In [2]:
import zipfile
import os

# Define the path to the zip file and extraction directory
zip_filename = 'Content.zip'  # Adjust the filename if different
extract_path = '/Users/artemdiachuk/Data-Source-API-Analyst-Test-2/'  # Adjust as needed

# Check if the zip file exists
if os.path.exists(zip_filename):
    print(f'Unzipping {zip_filename}...')
    with zipfile.ZipFile(zip_filename, 'r') as zip_ref:
        zip_ref.extractall(extract_path)
    print('Unzipping completed.')
else:
    print(f'{zip_filename} not found. Please ensure it is in the current directory.')


Unzipping Content.zip...
Unzipping completed.


In [3]:
import os

# Print the current working directory
current_directory = os.getcwd()
print(f'Current Working Directory: {current_directory}')

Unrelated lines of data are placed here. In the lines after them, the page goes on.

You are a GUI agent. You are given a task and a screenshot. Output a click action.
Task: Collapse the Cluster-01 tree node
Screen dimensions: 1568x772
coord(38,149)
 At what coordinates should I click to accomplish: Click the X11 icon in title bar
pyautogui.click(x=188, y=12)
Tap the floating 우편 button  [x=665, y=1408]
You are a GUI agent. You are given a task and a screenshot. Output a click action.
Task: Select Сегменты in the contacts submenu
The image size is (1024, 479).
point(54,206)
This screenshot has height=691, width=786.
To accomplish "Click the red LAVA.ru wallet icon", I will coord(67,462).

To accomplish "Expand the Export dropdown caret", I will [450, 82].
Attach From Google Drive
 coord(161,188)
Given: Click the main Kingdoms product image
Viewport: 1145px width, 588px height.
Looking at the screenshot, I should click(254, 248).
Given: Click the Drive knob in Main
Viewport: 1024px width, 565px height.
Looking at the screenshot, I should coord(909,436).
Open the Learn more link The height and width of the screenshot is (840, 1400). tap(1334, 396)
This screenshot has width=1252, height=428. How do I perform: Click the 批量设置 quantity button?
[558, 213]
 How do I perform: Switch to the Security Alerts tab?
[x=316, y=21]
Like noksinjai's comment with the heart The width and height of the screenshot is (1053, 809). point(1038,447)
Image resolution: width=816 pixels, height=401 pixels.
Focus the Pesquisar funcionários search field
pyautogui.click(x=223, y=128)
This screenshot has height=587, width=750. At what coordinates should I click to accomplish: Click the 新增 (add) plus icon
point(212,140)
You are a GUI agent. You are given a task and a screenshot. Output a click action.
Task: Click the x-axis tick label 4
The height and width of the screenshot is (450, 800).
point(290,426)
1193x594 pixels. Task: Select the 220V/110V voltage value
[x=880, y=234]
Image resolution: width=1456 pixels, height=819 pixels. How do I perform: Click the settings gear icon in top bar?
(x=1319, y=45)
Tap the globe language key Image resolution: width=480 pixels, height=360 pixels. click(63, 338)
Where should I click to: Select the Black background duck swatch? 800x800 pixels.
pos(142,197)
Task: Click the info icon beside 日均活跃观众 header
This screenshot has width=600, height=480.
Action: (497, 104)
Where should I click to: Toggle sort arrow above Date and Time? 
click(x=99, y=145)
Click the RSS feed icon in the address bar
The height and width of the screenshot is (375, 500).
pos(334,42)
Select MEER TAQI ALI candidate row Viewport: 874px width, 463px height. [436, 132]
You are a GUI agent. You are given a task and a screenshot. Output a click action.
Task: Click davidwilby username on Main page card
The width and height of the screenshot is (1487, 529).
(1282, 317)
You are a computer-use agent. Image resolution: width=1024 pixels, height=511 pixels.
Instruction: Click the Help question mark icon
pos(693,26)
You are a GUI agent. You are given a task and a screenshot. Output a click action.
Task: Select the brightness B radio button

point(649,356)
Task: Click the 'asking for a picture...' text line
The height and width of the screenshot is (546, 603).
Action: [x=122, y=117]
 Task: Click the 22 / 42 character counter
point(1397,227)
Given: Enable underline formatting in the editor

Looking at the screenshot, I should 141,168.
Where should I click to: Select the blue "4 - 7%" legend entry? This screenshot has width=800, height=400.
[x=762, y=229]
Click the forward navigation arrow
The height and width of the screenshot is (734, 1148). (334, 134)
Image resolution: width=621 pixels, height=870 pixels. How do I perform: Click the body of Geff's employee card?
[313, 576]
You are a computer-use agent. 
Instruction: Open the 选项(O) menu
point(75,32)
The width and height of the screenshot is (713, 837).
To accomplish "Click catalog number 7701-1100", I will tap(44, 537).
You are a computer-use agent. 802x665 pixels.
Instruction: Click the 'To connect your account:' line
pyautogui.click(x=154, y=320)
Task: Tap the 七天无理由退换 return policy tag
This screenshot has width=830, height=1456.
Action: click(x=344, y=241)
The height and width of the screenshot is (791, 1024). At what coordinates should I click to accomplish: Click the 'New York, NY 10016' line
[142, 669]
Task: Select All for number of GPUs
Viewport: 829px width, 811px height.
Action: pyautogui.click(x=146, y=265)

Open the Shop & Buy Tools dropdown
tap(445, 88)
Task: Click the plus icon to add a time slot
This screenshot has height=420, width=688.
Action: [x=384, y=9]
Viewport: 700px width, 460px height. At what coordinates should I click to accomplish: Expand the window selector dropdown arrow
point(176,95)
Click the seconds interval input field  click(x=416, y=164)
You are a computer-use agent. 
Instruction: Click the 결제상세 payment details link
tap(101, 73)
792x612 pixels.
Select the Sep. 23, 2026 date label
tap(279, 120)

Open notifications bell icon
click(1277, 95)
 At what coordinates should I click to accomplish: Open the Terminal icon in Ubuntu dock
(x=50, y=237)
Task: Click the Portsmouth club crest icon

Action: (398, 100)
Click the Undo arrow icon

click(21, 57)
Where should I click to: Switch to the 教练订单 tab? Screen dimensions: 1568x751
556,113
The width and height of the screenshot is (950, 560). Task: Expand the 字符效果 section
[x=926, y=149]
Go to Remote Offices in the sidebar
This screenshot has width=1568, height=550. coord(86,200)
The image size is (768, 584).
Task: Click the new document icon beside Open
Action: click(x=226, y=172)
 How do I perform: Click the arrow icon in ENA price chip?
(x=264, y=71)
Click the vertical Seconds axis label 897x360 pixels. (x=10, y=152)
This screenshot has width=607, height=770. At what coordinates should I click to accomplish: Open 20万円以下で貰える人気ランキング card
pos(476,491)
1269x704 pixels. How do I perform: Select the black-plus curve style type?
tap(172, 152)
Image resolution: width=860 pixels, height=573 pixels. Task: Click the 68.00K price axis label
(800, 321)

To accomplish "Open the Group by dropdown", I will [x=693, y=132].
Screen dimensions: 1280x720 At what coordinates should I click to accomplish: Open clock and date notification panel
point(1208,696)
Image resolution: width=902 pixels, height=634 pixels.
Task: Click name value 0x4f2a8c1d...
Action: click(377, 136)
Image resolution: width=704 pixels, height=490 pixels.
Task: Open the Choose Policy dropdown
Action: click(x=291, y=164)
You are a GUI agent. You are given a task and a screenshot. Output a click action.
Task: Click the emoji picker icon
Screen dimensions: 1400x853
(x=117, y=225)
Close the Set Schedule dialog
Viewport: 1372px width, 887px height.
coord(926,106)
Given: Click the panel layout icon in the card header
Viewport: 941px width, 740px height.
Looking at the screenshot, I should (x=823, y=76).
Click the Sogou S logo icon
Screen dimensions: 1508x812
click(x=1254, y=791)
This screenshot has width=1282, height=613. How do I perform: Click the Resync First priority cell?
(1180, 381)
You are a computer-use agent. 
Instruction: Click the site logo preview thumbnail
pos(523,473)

Current Working Directory: /Users/artemdiachuk/Data-Source-API-Analyst-Test-2


In [4]:
import sys
import os

# Define the base path to the Content directory
base_path = '/Users/artemdiachuk/Data-Source-API-Analyst-Test-2/Content'  # Adjust as needed

# Define paths for subdirectories
utils_path = os.path.join(base_path, 'utils')
extraction_path = os.path.join(base_path, 'extraction')
processing_path = os.path.join(base_path, 'processing')

# Add subdirectories to sys.path for module imports
sys.path.append(utils_path)
sys.path.append(extraction_path)
sys.path.append(processing_path)

print('Python path updated with Content subdirectories.')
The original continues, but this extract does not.